Quelques jours avant la réunion internationale de paix d’Annapolis, le ministre israélien de la Défense Ehud Barak, qui avait annoncé la poursuite des constructions dans les colonies existantes, a assuré que les colonies sauvages disséminées en Cisjordanie seront évacuées et qu’il n’y aurait pas de « création de colonies ou de lancement de grands projets » en Cisjordanie, conformément aux engagements d’Israël pris auprès des Etats-Unis. Or, selon le mouvement pacifiste israélien La Paix maintenant, l’administration militaire israélienne en Cisjordanie a fait état de 3 449 dossiers de constructions illégales de bâtiments dans ces colonies en une décennie, mais seules 107 ont effectivement été détruites, soit 3 % de l’ensemble.
Serait-il alors exagéré de dire que les engagements d’Israël pris lors de la conférence d’Annapolis ne valent pas plus que l’encre avec laquelle ils ont été signés ?
voir aussi Pierre Barbancey dans l’Humanité :
Olmert renie sa propre parole
La décision d’Israël de construire de nouveaux logements pour les colons juifs à Jérusalem-Est remet en cause les obligations de la conférence d’Annapolis.

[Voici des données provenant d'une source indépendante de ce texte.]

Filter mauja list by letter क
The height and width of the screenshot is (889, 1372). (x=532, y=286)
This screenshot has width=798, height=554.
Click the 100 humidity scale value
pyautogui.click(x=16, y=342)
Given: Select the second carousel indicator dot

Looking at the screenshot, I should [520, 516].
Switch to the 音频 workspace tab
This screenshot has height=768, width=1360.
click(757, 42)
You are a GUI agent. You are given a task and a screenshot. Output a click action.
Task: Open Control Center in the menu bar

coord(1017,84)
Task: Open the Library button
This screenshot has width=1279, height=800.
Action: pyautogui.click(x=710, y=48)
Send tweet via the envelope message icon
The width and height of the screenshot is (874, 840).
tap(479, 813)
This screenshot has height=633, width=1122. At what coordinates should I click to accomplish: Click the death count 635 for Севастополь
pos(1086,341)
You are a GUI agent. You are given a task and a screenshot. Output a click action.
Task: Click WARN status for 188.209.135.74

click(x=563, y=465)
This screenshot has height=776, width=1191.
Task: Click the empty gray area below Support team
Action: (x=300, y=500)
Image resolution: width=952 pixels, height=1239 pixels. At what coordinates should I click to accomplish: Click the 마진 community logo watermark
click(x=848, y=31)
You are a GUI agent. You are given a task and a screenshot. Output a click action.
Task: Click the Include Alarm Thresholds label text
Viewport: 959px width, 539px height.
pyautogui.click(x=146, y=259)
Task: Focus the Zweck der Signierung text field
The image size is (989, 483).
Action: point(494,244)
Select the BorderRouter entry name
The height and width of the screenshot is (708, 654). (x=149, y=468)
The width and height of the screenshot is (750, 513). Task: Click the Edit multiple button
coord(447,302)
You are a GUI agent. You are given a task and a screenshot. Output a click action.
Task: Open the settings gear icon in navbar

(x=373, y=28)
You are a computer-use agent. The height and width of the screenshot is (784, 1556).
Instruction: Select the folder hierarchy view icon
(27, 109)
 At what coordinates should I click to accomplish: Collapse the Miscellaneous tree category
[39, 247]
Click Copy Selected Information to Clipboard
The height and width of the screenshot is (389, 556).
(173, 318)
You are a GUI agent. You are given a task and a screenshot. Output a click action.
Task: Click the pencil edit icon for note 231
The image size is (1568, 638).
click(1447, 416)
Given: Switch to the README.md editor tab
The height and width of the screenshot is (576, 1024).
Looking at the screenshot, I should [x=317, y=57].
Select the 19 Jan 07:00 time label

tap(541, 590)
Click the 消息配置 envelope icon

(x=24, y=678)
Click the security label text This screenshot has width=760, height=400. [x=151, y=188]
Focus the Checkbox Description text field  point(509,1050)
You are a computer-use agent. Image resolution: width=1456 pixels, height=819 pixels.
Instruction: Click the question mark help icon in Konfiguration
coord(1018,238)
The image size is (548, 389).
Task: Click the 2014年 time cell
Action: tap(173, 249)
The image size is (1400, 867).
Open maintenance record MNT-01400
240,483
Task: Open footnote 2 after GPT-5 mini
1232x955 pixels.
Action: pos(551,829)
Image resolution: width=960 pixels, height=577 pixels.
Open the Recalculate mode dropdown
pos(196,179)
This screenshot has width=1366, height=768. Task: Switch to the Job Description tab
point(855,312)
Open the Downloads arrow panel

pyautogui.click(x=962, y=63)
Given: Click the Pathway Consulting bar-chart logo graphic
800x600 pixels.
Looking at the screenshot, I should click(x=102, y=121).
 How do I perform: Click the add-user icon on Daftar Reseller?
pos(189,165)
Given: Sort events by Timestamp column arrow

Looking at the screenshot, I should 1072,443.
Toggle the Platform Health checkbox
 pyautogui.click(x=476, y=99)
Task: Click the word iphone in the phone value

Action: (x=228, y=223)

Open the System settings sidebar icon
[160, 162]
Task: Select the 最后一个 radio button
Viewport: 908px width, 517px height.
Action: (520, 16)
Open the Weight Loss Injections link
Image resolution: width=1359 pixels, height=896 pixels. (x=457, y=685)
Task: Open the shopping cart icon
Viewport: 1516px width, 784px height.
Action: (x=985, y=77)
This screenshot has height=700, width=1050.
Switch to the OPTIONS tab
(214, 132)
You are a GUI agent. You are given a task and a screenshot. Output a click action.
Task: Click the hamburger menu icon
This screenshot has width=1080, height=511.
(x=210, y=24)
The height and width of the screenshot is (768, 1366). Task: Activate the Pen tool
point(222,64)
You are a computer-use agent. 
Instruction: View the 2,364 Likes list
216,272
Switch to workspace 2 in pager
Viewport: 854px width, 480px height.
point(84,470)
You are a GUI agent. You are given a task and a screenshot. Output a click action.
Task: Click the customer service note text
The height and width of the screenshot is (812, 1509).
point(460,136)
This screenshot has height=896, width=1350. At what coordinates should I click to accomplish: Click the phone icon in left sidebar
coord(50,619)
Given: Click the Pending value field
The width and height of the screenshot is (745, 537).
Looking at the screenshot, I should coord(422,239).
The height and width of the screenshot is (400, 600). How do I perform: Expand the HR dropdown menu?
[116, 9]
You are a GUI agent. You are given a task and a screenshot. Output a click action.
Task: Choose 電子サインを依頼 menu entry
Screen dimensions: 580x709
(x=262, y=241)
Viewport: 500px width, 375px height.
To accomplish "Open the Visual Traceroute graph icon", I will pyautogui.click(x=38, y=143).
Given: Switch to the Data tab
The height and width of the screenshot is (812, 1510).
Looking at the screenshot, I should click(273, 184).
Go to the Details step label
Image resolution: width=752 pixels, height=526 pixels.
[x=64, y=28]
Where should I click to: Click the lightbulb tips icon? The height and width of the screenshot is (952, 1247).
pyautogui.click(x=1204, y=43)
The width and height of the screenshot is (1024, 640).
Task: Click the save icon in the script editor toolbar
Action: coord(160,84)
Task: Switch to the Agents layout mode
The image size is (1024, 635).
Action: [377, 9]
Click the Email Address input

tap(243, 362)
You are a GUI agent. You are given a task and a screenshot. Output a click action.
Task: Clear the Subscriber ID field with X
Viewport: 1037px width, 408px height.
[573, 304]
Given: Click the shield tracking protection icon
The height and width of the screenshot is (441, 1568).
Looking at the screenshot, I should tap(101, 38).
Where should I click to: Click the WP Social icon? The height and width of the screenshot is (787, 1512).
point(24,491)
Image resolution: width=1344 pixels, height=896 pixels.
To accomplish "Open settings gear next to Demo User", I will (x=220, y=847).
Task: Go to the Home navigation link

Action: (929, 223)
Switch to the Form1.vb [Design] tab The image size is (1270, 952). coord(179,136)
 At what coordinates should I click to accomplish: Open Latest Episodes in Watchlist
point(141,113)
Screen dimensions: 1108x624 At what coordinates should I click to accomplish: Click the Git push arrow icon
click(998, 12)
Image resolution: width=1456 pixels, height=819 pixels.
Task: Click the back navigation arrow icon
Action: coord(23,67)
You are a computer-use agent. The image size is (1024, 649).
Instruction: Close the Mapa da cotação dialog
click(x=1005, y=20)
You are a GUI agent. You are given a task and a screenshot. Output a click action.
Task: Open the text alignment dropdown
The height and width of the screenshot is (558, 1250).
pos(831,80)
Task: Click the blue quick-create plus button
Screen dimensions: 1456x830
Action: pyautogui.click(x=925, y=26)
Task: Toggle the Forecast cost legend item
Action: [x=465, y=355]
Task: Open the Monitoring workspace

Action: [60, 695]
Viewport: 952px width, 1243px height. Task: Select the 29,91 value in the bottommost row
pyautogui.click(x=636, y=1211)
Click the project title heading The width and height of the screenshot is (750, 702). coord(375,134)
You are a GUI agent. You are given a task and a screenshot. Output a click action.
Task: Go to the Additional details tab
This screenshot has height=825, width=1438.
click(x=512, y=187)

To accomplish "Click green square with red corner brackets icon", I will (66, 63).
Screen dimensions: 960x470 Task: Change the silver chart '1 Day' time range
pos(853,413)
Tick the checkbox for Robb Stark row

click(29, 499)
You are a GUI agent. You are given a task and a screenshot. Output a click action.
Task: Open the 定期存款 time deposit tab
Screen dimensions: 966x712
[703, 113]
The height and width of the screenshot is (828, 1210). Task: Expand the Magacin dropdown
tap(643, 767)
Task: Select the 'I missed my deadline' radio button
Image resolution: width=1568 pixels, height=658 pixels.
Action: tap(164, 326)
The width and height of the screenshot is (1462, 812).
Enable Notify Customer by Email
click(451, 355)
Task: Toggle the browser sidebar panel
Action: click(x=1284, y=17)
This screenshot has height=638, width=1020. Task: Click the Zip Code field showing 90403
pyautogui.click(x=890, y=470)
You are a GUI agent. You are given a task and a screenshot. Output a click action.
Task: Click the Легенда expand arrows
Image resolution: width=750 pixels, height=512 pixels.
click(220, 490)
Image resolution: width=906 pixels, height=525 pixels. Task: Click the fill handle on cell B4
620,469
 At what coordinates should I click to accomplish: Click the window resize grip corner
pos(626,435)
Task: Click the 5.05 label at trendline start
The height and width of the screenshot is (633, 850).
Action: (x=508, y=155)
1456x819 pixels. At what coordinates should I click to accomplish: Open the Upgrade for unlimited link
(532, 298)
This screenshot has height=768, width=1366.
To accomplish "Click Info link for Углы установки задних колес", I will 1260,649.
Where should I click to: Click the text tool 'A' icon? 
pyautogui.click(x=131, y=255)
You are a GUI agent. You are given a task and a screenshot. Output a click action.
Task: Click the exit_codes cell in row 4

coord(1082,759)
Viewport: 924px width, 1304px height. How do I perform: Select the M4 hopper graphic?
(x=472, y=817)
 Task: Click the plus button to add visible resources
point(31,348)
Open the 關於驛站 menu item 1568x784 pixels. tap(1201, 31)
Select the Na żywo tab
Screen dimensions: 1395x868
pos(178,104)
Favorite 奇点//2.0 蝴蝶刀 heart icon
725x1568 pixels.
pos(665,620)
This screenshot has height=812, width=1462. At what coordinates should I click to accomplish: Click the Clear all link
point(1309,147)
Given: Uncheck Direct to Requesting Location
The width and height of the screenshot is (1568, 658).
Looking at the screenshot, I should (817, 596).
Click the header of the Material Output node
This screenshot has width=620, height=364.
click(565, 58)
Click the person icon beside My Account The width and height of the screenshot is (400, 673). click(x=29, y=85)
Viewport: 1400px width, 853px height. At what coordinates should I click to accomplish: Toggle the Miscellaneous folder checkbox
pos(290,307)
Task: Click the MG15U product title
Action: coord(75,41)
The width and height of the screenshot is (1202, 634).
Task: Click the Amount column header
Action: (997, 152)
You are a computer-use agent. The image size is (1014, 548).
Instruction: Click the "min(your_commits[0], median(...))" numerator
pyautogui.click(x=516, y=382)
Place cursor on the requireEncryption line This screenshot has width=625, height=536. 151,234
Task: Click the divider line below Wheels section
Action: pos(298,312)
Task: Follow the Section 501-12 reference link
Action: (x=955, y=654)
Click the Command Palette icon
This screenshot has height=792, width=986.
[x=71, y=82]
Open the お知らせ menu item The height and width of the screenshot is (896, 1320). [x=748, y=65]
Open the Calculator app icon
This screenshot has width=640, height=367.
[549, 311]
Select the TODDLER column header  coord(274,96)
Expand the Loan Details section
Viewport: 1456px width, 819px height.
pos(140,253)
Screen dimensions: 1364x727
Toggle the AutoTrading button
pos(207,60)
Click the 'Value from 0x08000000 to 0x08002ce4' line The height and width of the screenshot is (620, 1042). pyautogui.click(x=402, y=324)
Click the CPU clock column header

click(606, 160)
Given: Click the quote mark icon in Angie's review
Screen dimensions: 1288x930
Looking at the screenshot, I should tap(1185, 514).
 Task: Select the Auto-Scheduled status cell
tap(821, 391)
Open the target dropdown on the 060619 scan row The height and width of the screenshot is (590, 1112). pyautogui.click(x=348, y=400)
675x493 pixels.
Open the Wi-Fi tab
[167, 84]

Il n’aura pas fallu longtemps pour que les déclarations optimistes faites au lendemain de la conférence d’Annapolis ne soient rayées d’un trait de plume par Israël. Tel-Aviv vient d’annoncer le lancement d’un appel d’offres pour la construction de 300 nouveaux logements et d’autres unités dans un quartier de Jérusalem-Est, connu sous le nom de Har Homa chez les Juifs et d’Abou Ghnaïm chez les Palestiniens.
les pressions américaines
Comme tout le monde l’avait compris en novembre aux États-Unis, Israéliens et Palestiniens s’engageaient à respecter les obligations faites par la feuille de route. Ce qui, pour Israël, signifie le gel de toute construction dans les colonies. C’est d’autant plus nécessaire qu’on ne voit pas comment les deux parties pourraient négocier un statut final si les conditions sur le terrain sont régulièrement remises en cause par l’occupant. Le président américain, George W. Bush, avait mis tout son poids dans la balance, annonçant que le nouveau processus se faisait sous son contrôle direct. Une façon de faire savoir à l’Union européenne, à la Russie et à l’ONU, elles aussi normalement garantes de l’application de la feuille de route, qu’elles comptaient pour quantité négligeable, tout du moins pour la dimension politique du dossier (Paris accueillera le 17 décembre une conférence de donateurs en vue d’alléger les difficultés économiques des Palestiniens, difficultés dues… à l’occupation).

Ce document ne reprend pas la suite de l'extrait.